Add Comment! By Jeffrey Rosen on January 13th, 2009

Well, another week, another alpha!

If you're just tuning in, we are doing something a little unusual with our development on our upcoming independent video game, Overgrowth. Every week, we release our latest build, however raw it may be, to fans in our secret preorder forum.

Overgrowth

We are continuing to polish the Overgrowth alpha for our first blessed build! So far, we have been releasing really raw development builds that of course have a lot of known bugs. However, each week we close more and more bugs and the alpha is starting to shape up. In a couple of weeks we hope to have a solid build that runs on most people's computers.

Here's a run down of what's new this week. First of all, our alpha has about doubled in size. Now it is almost 500 megabytes, most of which consists of high resolution textures. Aubrey added a ridiculous amount of new art in the past few days. We are going to show it off in a post pretty soon, I promise. We have already started demoing it in this thread in the SPF, but unfortunately it is too hot for the blog right now.

Also, Phillip has closed a bunch of map editor bugs. Even though we are trying to clean up the code for our upcoming blessed build, Phillip is a beast and managed to fix all of the known bugs in the map editor. Therefore, Phillip managed to slip in a few new features. Namely snapping and grouping. Thanks for all of the feedback in yesterday's map editor post!

From David, this week, we have much faster shadows, a bunch of bug fixes, object shadows, and the hot lens flare. Thanks for wishing him well last week, David is feeling much better!

As always, see you guys on the forum and in IRC.

Map Editor

Add Comment! By Phillip Isola on January 12th, 2009


The map editor in action. I'm scaling a bunch of blocks on my lovely house.

Here at Wolfire, we're a small team but we want Overgrowth to have lots and lots of content. So, it's really important for us to have powerful tools to speed up asset creation. One of the main things I've been working on is the map editor.
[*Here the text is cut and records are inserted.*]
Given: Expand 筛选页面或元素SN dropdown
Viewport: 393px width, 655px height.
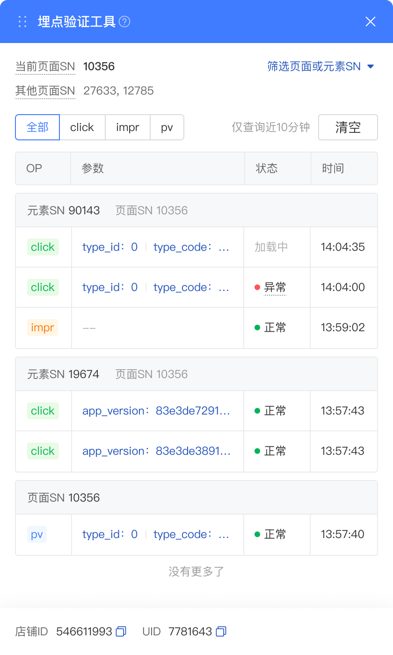Looking at the screenshot, I should (320, 66).
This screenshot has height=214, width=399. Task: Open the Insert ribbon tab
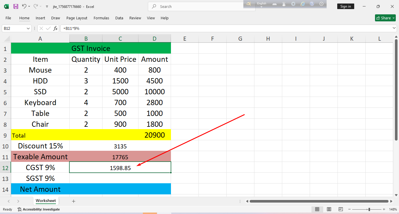[40, 18]
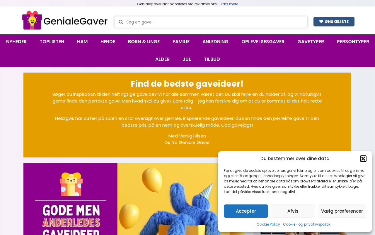Expand the Ham menu category
The width and height of the screenshot is (375, 235).
coord(82,42)
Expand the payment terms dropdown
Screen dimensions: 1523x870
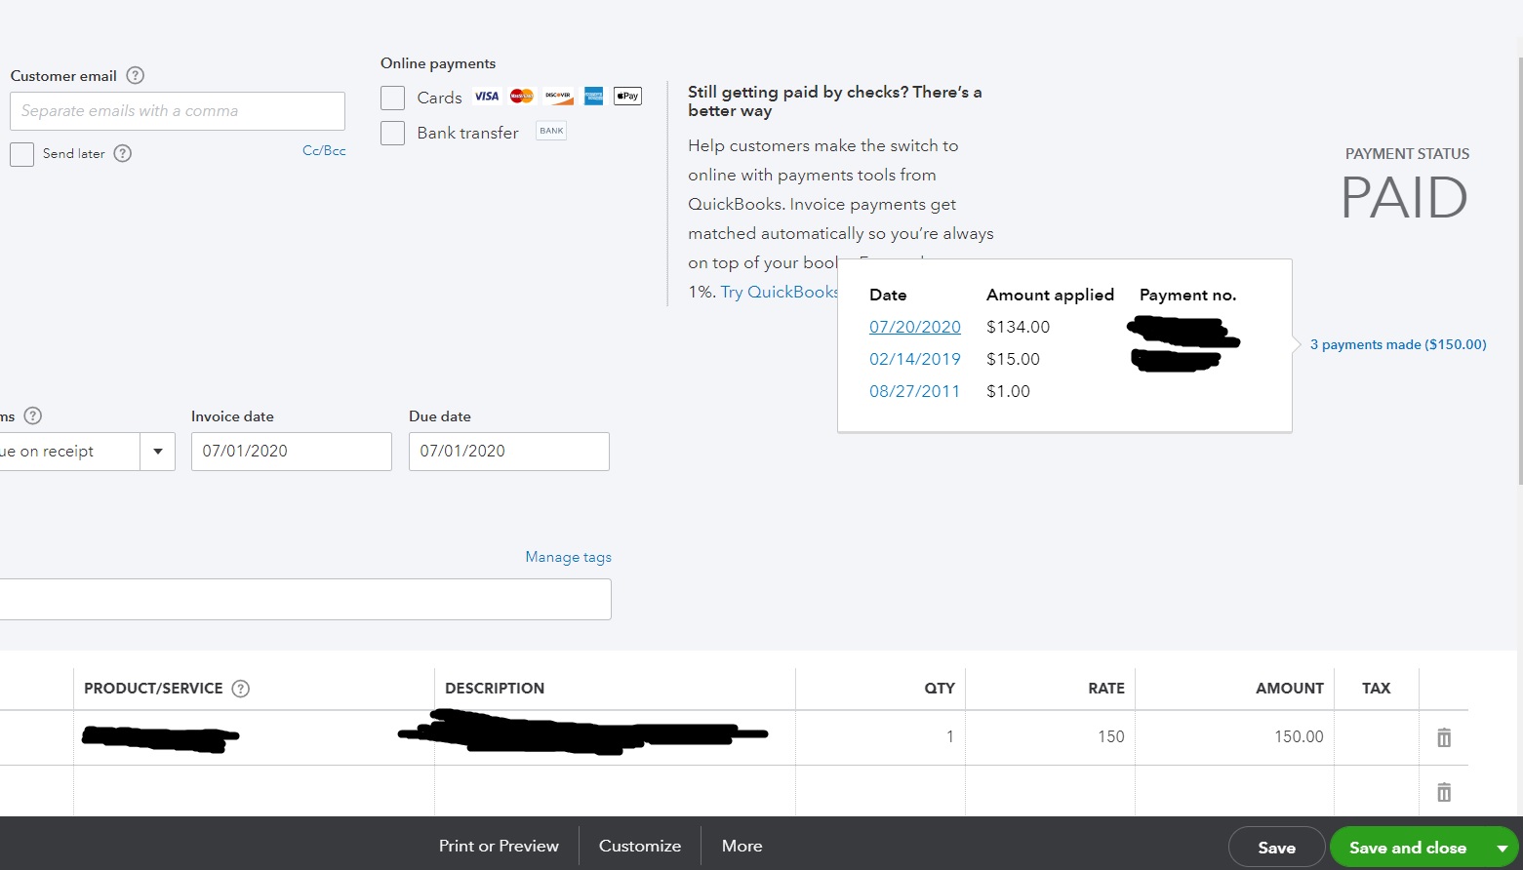point(157,451)
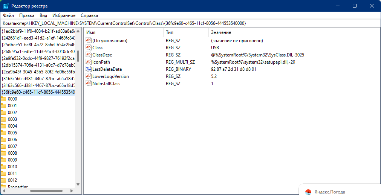Screen dimensions: 381x195
Task: Click the registry path address bar
Action: (188, 23)
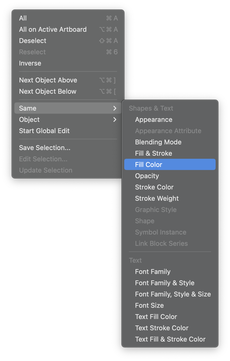
Task: Select All on Active Artboard
Action: click(53, 29)
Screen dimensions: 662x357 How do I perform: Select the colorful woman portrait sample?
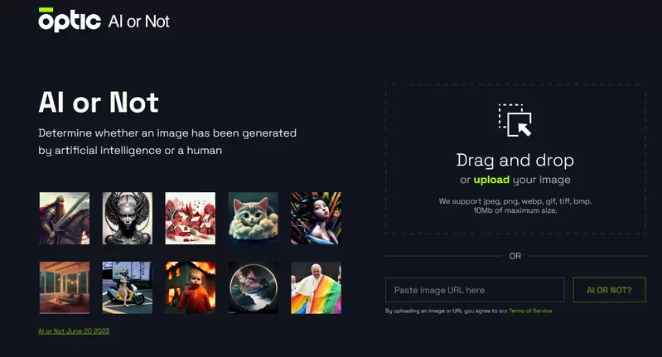point(317,218)
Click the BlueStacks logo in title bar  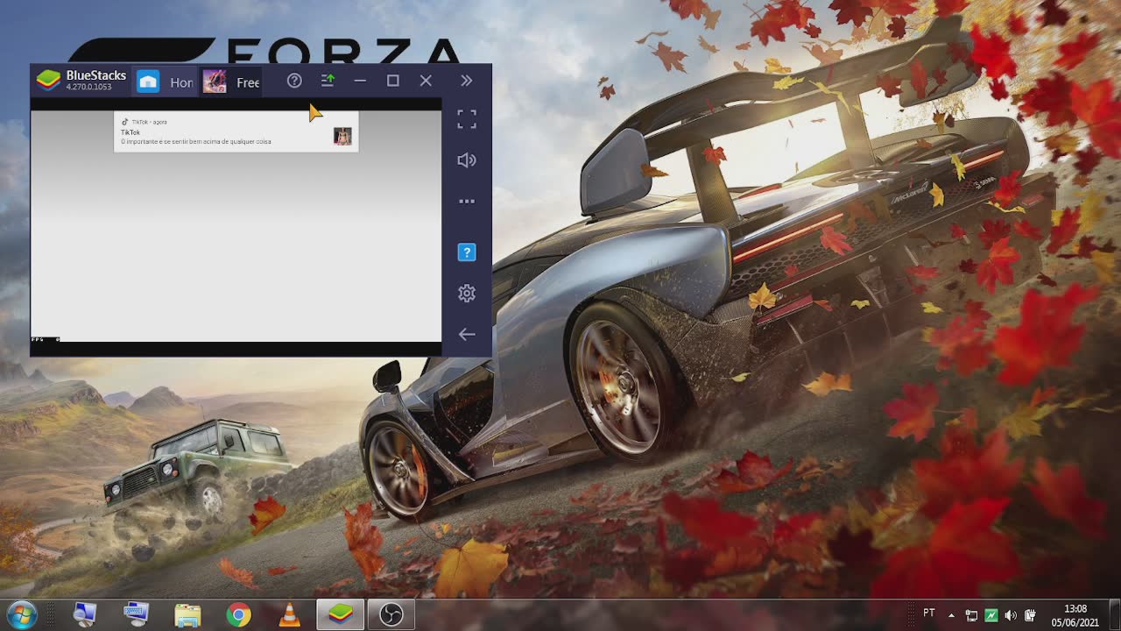click(x=48, y=81)
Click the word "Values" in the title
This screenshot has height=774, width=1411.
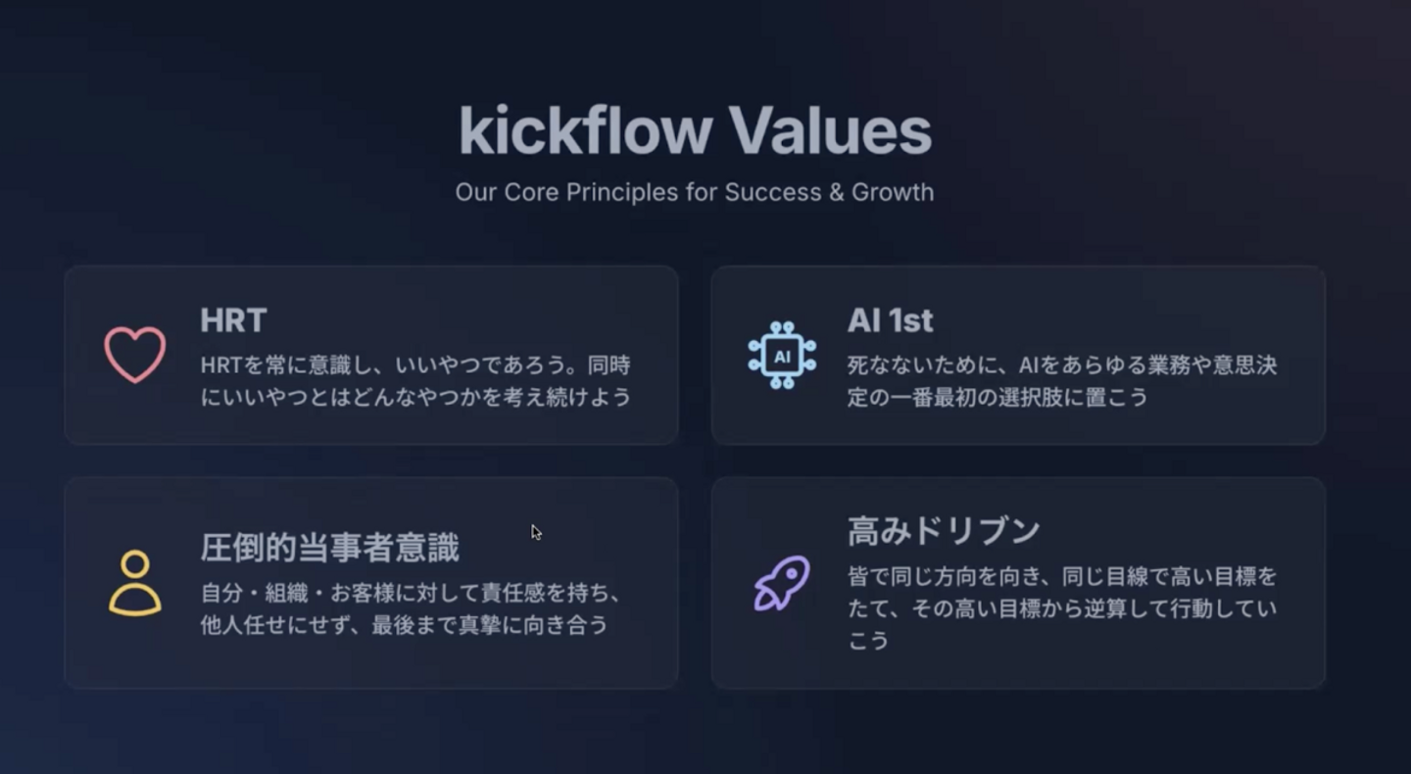coord(830,131)
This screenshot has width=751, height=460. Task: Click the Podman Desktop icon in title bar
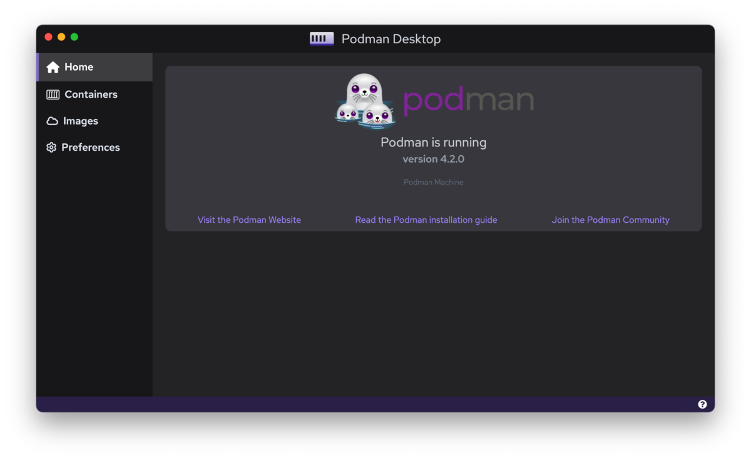[x=321, y=38]
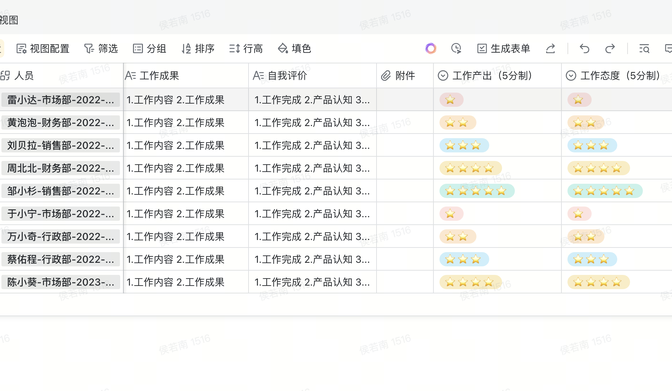Redo the last action
This screenshot has width=672, height=391.
[610, 48]
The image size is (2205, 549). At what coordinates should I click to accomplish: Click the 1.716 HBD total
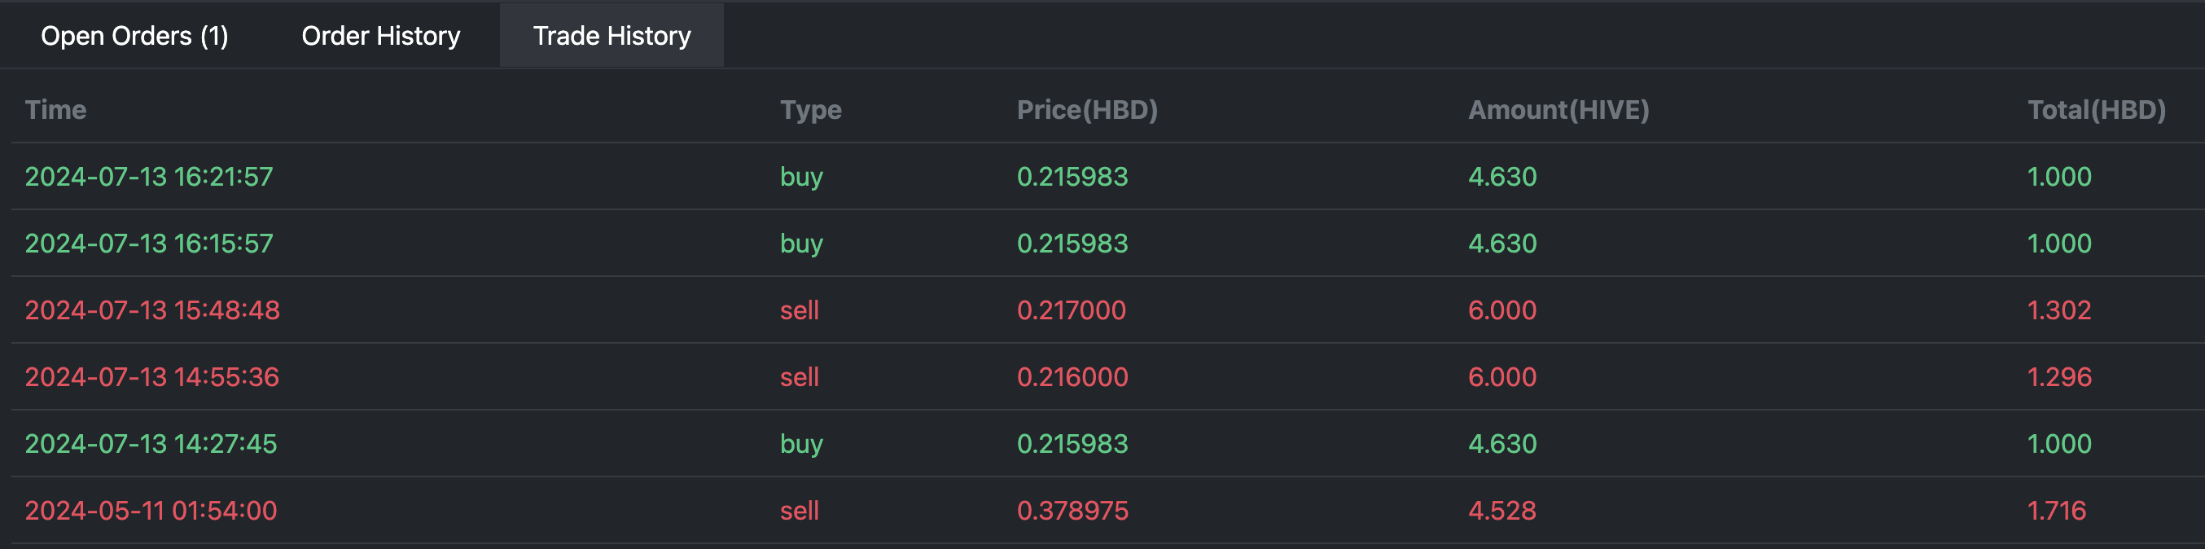(x=2057, y=510)
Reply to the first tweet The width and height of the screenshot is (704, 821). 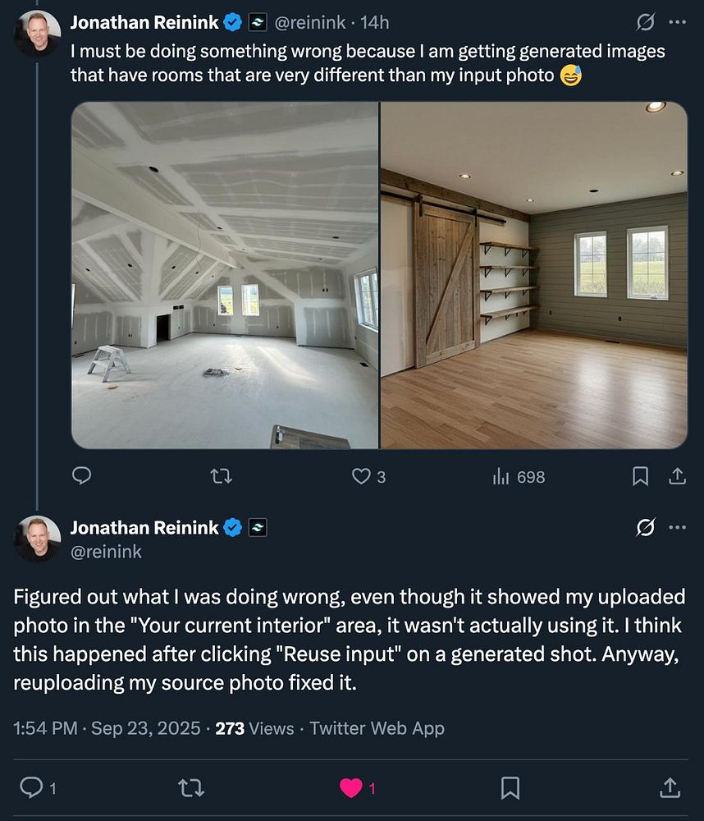pos(81,476)
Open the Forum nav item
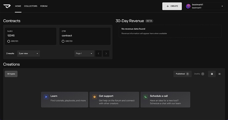 click(44, 6)
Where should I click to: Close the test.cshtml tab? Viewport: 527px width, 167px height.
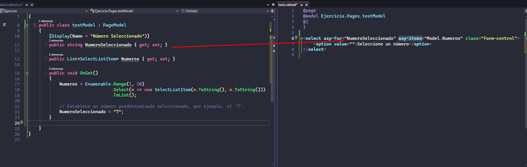tap(307, 5)
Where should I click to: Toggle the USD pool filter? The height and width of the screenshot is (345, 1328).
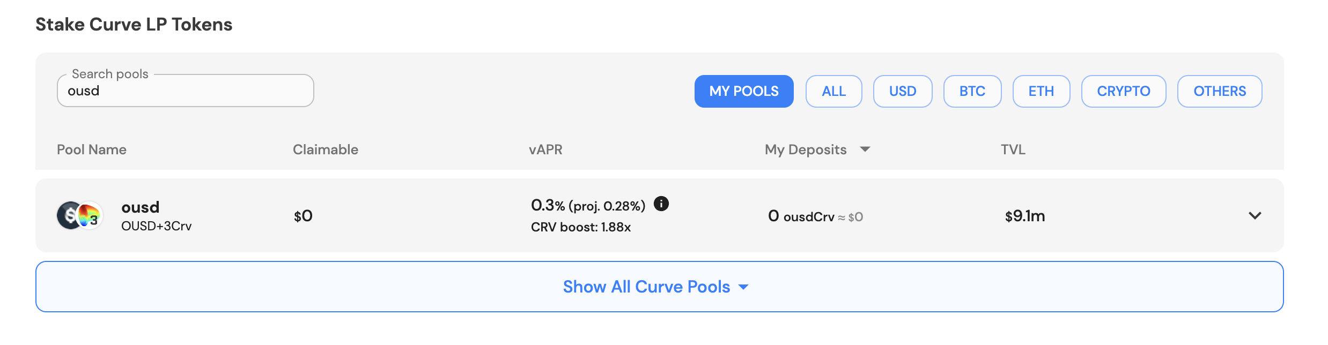point(903,91)
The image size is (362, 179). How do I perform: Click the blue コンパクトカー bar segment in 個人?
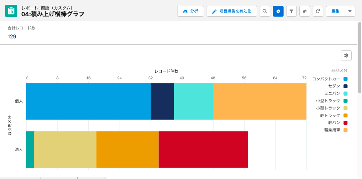point(88,101)
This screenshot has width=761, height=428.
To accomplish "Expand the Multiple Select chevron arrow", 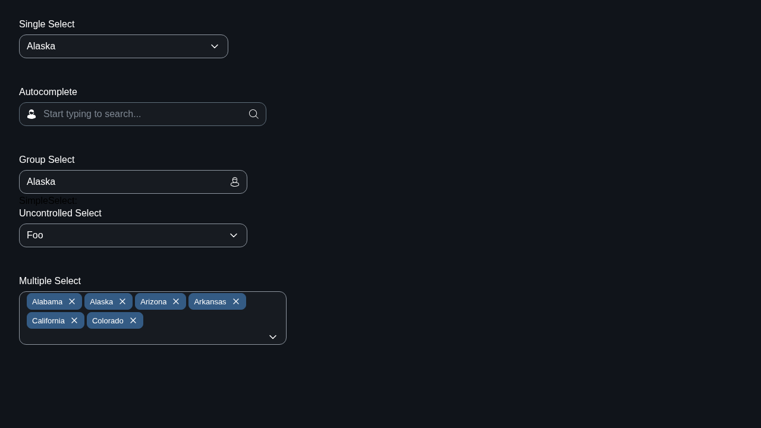I will pos(273,337).
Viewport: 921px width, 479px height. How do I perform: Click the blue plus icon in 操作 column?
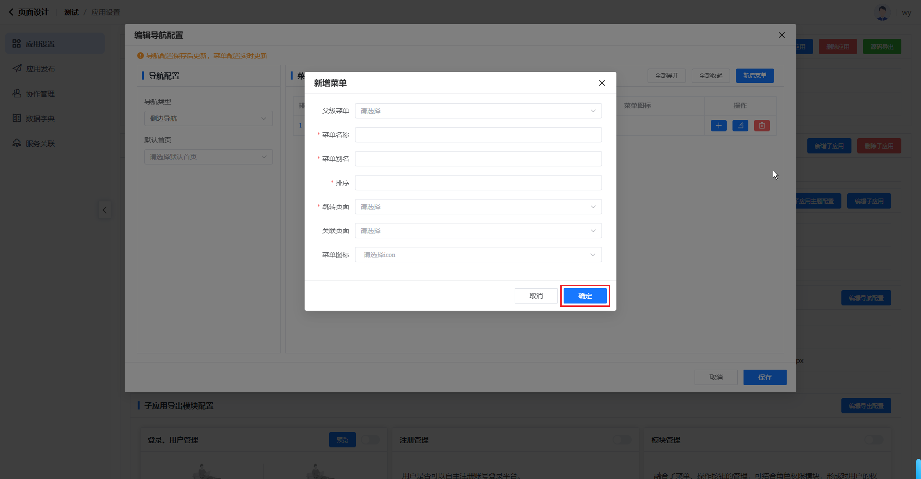[x=719, y=126]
We want to make our editors as easy to use as possible. It's pretty obvious, but it's humans that are going to be using these and that's important. It means we should design our tools around the things humans are good at and bad at. Here are some of the human-centered ideas that have been motivating our design.

Limiting Information Load

I've been trying out a lot of game editors and modeling tools. One common issue I've come across is many of these tools have bloated interfaces and control schemes that are difficult to learn. Often times there are dozens of tools to select between, and users have to navigate through long menu lists to find what they want. Blender is a good example. It's does a lot of things really well, but it's UI is daunting.

I find it easy to get lost when given so many options and so many readouts all at once. Other people are probably similar: a lot of studies have shown that humans can only actively process about four distinct items at once. Luckily, by some miracle of the human brain, there's a lot of leeway in terms of how much information these four items can contain. We can chunk little items together to make bigger items, and then process the whole hierarchy with relative ease. If you want to try this out, write down a 10 digit number and try to remember it for awhile without looking at it. Now imagine it as a phone number. Is that easier? Phone numbers (U.S. numbers at least) contain two or three clusters of three or four numbers -- all manageable quantities.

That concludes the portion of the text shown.